** Given data follows **

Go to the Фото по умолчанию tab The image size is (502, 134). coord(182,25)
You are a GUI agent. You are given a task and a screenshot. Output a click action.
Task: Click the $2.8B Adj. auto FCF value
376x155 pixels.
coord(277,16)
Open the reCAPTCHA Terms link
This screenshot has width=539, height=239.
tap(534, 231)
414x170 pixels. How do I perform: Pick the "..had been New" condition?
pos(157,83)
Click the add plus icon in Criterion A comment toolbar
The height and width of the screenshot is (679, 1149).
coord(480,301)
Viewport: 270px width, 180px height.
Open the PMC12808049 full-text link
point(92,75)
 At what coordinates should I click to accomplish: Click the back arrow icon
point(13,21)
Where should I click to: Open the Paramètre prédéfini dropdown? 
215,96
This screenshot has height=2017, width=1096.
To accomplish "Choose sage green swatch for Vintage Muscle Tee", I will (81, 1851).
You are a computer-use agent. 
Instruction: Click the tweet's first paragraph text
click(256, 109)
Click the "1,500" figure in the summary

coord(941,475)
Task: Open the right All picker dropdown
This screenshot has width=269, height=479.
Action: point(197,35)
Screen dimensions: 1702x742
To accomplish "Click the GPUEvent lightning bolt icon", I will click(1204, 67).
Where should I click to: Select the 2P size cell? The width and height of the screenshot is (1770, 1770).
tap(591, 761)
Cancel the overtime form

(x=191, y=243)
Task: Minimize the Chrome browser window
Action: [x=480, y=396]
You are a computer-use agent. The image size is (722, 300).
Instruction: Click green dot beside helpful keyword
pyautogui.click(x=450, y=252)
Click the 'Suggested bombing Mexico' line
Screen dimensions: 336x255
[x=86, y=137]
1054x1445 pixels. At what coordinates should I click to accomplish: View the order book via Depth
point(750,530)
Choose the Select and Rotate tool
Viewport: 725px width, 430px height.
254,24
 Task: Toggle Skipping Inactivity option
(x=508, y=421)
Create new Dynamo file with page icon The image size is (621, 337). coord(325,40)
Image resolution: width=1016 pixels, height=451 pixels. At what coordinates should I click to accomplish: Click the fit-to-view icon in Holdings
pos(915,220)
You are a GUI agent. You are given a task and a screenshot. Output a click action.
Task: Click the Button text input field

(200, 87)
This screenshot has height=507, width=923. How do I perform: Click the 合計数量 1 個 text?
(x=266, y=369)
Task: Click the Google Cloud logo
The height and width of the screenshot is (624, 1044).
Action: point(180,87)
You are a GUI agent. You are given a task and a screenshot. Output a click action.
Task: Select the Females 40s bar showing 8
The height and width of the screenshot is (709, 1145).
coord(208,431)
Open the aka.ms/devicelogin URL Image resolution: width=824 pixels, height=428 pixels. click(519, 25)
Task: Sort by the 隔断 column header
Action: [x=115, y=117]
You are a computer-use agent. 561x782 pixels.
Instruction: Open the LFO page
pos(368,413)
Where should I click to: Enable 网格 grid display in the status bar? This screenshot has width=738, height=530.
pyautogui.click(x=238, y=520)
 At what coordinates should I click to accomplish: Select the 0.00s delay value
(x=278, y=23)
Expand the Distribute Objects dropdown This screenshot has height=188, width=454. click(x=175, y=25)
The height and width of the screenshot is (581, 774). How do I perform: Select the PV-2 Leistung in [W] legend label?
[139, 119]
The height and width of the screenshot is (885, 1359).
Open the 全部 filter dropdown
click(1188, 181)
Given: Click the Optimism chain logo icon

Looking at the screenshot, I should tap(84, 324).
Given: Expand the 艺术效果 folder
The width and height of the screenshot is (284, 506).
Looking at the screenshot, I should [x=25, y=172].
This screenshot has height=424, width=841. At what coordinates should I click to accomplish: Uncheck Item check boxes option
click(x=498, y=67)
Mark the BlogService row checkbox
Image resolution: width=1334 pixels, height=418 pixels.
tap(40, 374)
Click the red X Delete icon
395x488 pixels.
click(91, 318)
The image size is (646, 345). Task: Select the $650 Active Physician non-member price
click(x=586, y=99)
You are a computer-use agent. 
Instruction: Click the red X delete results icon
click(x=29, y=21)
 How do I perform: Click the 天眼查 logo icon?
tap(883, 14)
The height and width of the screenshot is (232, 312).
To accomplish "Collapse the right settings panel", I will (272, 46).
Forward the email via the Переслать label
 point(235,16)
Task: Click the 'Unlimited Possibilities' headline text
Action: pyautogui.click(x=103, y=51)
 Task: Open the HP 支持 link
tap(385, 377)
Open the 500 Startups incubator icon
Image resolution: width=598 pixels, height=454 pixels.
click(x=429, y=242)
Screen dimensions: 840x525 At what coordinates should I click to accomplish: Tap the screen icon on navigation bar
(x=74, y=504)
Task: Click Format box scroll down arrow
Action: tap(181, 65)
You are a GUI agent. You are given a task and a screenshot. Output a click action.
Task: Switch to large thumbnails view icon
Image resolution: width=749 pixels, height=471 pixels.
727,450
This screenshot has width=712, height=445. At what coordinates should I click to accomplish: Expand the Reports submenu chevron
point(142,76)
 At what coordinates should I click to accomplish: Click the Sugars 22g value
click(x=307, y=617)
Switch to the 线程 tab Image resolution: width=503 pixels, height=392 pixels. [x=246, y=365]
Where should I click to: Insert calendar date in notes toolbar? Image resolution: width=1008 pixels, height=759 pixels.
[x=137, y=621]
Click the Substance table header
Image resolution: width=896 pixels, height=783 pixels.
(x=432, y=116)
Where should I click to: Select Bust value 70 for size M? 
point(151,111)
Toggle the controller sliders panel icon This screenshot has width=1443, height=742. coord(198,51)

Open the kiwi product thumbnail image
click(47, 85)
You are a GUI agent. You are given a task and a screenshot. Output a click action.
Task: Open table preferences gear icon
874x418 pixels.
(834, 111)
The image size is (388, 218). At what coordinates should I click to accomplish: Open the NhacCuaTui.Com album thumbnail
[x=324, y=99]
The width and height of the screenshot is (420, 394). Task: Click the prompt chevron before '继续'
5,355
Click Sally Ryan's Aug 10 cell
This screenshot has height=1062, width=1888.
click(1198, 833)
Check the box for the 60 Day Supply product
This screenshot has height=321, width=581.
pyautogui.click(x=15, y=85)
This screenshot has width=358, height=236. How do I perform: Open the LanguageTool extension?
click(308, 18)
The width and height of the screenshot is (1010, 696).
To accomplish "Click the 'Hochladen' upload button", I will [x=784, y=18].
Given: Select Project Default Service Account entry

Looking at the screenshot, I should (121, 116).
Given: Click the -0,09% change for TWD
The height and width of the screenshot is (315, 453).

** End of Given data **

Copy all the lines above that hold the string "will".

To accomplish "Choose sage green swatch for Vintage Muscle Tee", I will (81, 1851).
To accomplish "Click the GPUEvent lightning bolt icon", I will click(1204, 67).
To accomplish "Collapse the right settings panel", I will (272, 46).
To accomplish "Click the 'Hochladen' upload button", I will [x=784, y=18].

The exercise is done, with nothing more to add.